Format the datbase as before (now we have to specify that we are formatting a nucleotide database):

formatdb -i sequences.cds -p F
  • Do "ls" and check that you have generated the right files:
    sequences.cds.nhr  sequences.cds.nin  sequences.cds.nsq
    

    We are now ready to run BLAST in command line as before:

    blastall -p tblastn -d sequences.cds -i Cele_RSP2.fa
    

    Question: Do you find more or less results than before?

    Changing the genetic code

    There is an option that allows you to change the genetic code when using TBLASTN and TBLASTX:

    -Q (genetic code of the query)
    -D (genetic code of the database)
    

    For instance:

    blastall -p tblastn -d sequences.cds -i Cele_RSP2.fa -D 1
    

    Go to the BLAST tutorial page and check the different genetic codes that you can use.

    How to parse BLAST output

    BLAST gives you the option to obtain the output in different formats. This is done with the option -m value , where value can take on the following values:

    0 = pairwise,
    1 = query-anchored showing identities,
    2 = query-anchored no identities,
    3 = flat query-anchored, show identities,
    4 = flat query-anchored, no identities,
    5 = query-anchored no identities and blunt ends,
    6 = flat query-anchored, no identities and blunt ends,
    ...
    (defalut 0)
    

    Try the values 4 and 6. Try to understand what they show.

    PARSEBLAST

    We can also use the program parseblast.
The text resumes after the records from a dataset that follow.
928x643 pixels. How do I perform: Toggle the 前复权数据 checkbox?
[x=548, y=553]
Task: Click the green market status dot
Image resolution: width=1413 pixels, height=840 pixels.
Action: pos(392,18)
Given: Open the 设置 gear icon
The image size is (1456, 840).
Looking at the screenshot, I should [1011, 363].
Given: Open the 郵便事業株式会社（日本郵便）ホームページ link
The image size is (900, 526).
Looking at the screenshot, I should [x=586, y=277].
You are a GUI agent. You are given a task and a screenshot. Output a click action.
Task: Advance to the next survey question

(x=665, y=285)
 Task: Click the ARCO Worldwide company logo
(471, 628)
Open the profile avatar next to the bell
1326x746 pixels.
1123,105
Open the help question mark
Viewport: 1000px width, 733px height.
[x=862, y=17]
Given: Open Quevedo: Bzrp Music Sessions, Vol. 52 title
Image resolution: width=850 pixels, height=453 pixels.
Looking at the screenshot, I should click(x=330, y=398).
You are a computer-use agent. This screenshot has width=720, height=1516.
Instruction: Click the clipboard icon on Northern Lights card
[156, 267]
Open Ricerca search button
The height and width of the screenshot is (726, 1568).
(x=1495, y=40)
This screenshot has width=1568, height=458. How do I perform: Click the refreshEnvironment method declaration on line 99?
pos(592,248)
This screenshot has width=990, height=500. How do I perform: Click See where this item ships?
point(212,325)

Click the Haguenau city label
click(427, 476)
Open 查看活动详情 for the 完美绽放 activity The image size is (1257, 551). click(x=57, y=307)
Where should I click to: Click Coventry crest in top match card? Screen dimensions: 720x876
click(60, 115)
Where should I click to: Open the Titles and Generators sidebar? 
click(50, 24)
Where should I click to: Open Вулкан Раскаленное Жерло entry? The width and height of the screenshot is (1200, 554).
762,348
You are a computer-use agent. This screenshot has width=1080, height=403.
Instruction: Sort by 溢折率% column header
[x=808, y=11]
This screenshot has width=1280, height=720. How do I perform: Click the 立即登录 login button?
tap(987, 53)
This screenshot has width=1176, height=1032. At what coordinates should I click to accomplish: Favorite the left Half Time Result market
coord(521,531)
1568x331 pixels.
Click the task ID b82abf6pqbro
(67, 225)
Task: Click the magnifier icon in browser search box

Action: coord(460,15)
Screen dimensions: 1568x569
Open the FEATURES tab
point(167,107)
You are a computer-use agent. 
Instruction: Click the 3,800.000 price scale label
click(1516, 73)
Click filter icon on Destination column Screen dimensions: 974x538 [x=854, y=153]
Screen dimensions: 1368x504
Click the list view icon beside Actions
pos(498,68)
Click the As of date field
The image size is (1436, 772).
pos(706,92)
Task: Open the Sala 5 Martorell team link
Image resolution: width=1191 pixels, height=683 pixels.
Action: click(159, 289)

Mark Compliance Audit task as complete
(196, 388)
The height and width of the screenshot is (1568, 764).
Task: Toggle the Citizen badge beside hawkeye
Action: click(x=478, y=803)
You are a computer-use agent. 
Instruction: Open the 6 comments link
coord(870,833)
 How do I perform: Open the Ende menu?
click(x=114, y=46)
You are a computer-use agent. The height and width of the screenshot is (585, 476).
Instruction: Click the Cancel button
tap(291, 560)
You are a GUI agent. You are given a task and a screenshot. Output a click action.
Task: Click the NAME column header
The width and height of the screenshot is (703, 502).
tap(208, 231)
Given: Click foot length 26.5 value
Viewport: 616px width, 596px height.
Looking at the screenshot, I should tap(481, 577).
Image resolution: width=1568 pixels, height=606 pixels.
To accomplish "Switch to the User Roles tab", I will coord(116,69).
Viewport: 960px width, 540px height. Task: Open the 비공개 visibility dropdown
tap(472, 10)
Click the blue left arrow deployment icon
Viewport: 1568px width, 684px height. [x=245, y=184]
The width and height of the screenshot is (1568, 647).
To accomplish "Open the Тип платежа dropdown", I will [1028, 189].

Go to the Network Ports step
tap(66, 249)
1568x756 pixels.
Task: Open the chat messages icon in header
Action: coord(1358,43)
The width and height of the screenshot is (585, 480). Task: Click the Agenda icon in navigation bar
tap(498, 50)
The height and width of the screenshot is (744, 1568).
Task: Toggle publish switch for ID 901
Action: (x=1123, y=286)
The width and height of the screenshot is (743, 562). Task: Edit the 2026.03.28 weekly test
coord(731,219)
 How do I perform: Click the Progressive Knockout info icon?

This is a PERL program written by Josep Abril, which allows you to convert the standard blast output (option -m 0) into different formats.


    Using BLAST remotely: blastcl3

    The program blastcl3 allows to make a blast search using a database from the NCBI server. Basic command line:

    blastcl3 -p program_name -d database -i query_file -e E-value
    

    where

    For the complete list of parameters, type blastcl3 in the command line.

    run the query "Cele_RSP2" against "nr" remotely.

    Note:You can use the same parameters for output as before.

    Note:"NR" is a big database, this may take a while.

    There is a list of protein and nucleotide databases available to run blast remotely. Look in the BLAST help pages for the list of available databases. Tryy using one of them.